Vers le milieu du vingtième siècle, le jeu inspira beaucoup de mathématiciens et de mathématiciennes à appliquer leur expertise pour créer des programmes pour jouer aux échecs. Alan Turing (1912-1954) conçut, en 1948 avec un autre collègue statisticien, David G. Champernowne (1912-2000), un programme pour jouer. Fait remarquable, les ordinateurs de l’époque n’avaient pas la puissance requise pour effectuer les calculs, qui devaient donc être faits à la main. Le jeu resta longtemps un laboratoire pour tester l’intelligence artificielle. Par exemple, quand la mathématicienne et informaticienne Barbara Liskov (1939-) développa des heuristiques de recherche optimale pour sa thèse de doctorat en 1968, elle les appliqua à un programme spécifiquement créé pour jouer les fins de parties d’échecs.

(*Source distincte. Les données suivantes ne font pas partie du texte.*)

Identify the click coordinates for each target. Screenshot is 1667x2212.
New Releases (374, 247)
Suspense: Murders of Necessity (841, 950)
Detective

- Après de longues vérifications, nous arrivons à 92 solutions que nous pouvons ensuite classer en 12 familles. Onze familles de huit solutions sont données par une solution de la famille ainsi que ses images sous les rotations de 90°, 180° et 270°, et sous les quatre réflexions par rapport aux axes vertical, horizontal et diagonaux. Une dernière famille de quatre solutions est donnée par une solution quelconque de la famille ainsi que ses images sous la rotation de 90° et sous les deux réflexions par rapport aux axes vertical et diagonal NE.Il y a en tout
\[8!=8\times 7\times 6\times 5\times 4\times 3\times 2\times 1=40\,320\]
permutations des nombres de 1 à 8.Gauss était peut-être un peu optimiste quand il disait qu’il serait possible de tout vérifier en une heure ou deux… Mais on peut se douter que Gauss avait quelques astuces pour réduire les calculs !
Un pas en arrière, deux en avant
Disons que vous vouliez relever le défi de Gauss et trouver à la main toutes les solutions du problème des huit dames. Comme lui, vous dénicheriez certainement très vite des façons de vous économiser du travail. Par exemple, il est clair que si une permutation commence par (1,2,x,x,x,x,x,x), alors il n’y a pas de solution, peu importe les six autres dames, comme les deux premières dames sont sur la même diagonale. Déjà ainsi, vous auriez réduit de 6! = 720 le nombre de permutations à vérifier, pas mal !
Figure 5 : Algorithme de retour sur trace en images pour un échiquier 4 × 4.
- On place la première dame (1,x,x,x).
- La position (1,2,x,x) est testée et est invalide.
- On passe donc à (1,3,x,x).
- Aucune des possibilités (1,3,2,x) ou (1,3,4,x) ne fonctionne.
- On revient et on passe à (1,4,x,x).
- Alors, (1,4,2,x) passe le test, mais (1,4,2,3) non.
- On revient en arrière et il faut changer le premier choix : (2,x,x,x).
- On passe à (2,4,x,x) après avoir testé (2,1,x,x) et (2,3,x,x).
- De là on arrive à la solution (2,4,1,3) de la figure 7.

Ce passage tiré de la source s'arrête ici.